Frank Lloyd Wright’s Vision of Orthodoxy

Frank Lloyd Wright’s Vision of Orthodoxy


OCN promotes good practices and values that are apart of a strong Orthodox culture. Living the Faith is a major portion of what we aspire to promote, encourage, and do.

Let me begin by drawing my witness to instances of God’s provision in the last hour, for example, the recent OCN article about Bruce Chatwin. Only the Lord truly knows what will happen to our souls at death, but from our earthly vantage point we can often see Him draw near to people before their time comes. Whether or not we are able to accept Him into our hearts is a personal revelation not too often understood. Yet looking upon history and the lives of people, who may have not seemingly been in the same walk of life, we can still see Him there.   

In the 1950s, very near the end of his life, Frank Lloyd Wright was commissioned for the architectural design of Annunciation Greek Orthodox Church of Milwaukee Wisconsin. When Mr. Wright passed away on April 9, 1959, at the age of 91, a couple years before the ground breaking and the dedication of the church in 1961, among the things that consumed his attention were Orthodoxy and Orthodox architecture (Dr. Vrame lecture). Mr. Wright did not become Orthodox and may not have ever even thought about it, but in the Alpha and Omega of his life there is a beautiful metaphor for our relationship with the Creator.

Frank Lloyd Wright was born in June 8, 1867, in Richland Center, Wisconsin to William Carey and Anna Lloyd Wright. The family moved many times before finally settling back in Wisconsin when little Frank Lloyd was 12 years old. Frank Lloyd Wright had a deep love for the place of his youth as is exemplified in the fact that he built his home there. “The modeling of the hills, the weaving and fabric that clings to them, the look of it all in tender green or covered with snow or in full glow of summer that bursts into the glorious blaze of autumn,” he later reminisced. “I still feel myself as much a part of it as the trees and birds and bees are, and the red barns (”

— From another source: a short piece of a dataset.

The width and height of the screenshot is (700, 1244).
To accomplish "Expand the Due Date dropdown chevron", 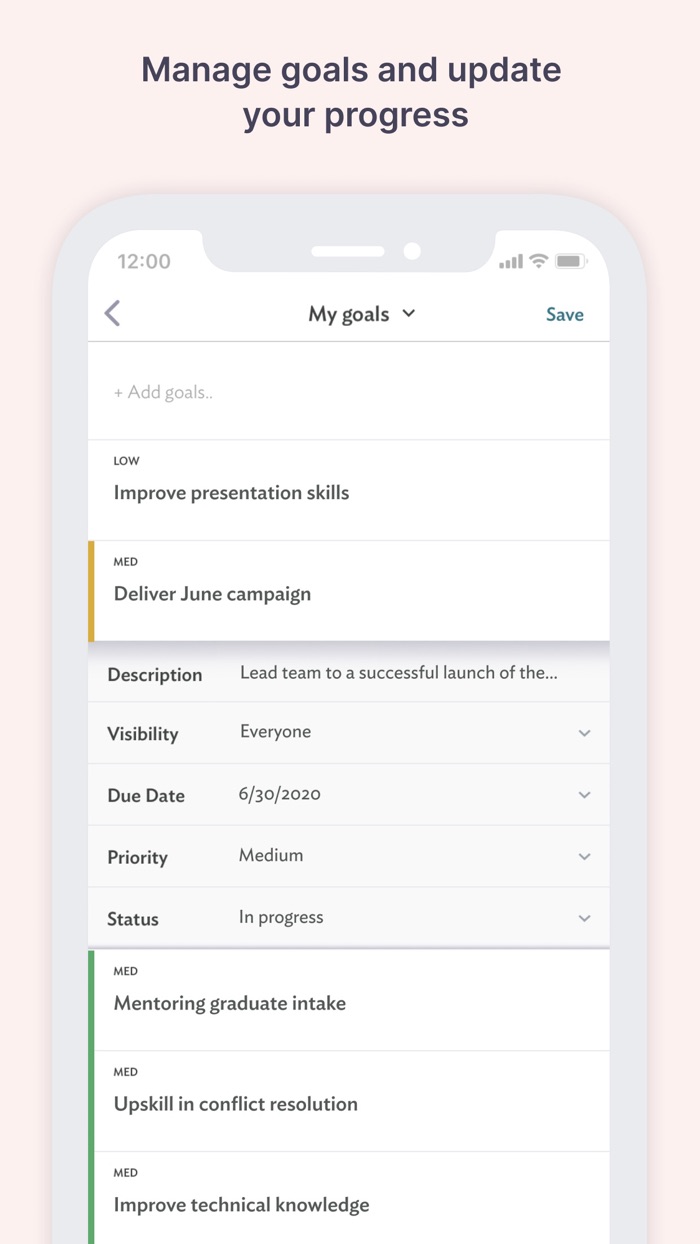I will (x=584, y=795).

In 1885, Frank Lloyd Wright graduated from high school, in the wake of his parents’ divorce, and enrolled in the University of Wisconsin at Madison. After a brief stint working under Joseph Silsbee as an engineering intern he knew he wanted to be an architect. In 1887 he dropped out of school to go work for Silsbee in Chicago, and a year later, he began an apprenticeship with the Chicago architectural firm of Adler and Sullivan, working directly under Louis Sullivan, the great American architect ( From there, his career is pretty much history. Frank Lloyd Wright went on to start his own firm and become one of the world’s most famous architects. Some of his many brilliant achievements are the famous Falling Water House in Pennsylvania and the Guggenheim Museum of modern and contemporary art in New York City.  The Guggenheim’s design was highly controversial at the time but is now revered as one of New York City’s finest buildings.  Mr. Wright died six months before the Guggenheim opened its doors. The historian Robert Twombly wrote of Mr. Wright, “His surge of creativity after two decades of frustration was one of the most dramatic resuscitations in American art history, made more impressive by the fact that Wright was seventy years old in 1937 (” The basic design of the Annunciation Church in Wisconsin is based on the Greek cross inscribed with a circle. Mr. Wright’s circular design represented a radical departure from traditional Byzantine church architecture, yet it retained the concept of a domed space and incorporated Frank Lloyd Wright’s vision of Orthodoxy with the Greek Orthodox faith. “I would like to have a free architecture,” Wright wrote. “Architecture that belonged where you see it standing—and is a grace to the landscape instead of a disgrace(” The Annunciation Church was just a hundred miles or so from the place where Frank Lloyd Wright was born.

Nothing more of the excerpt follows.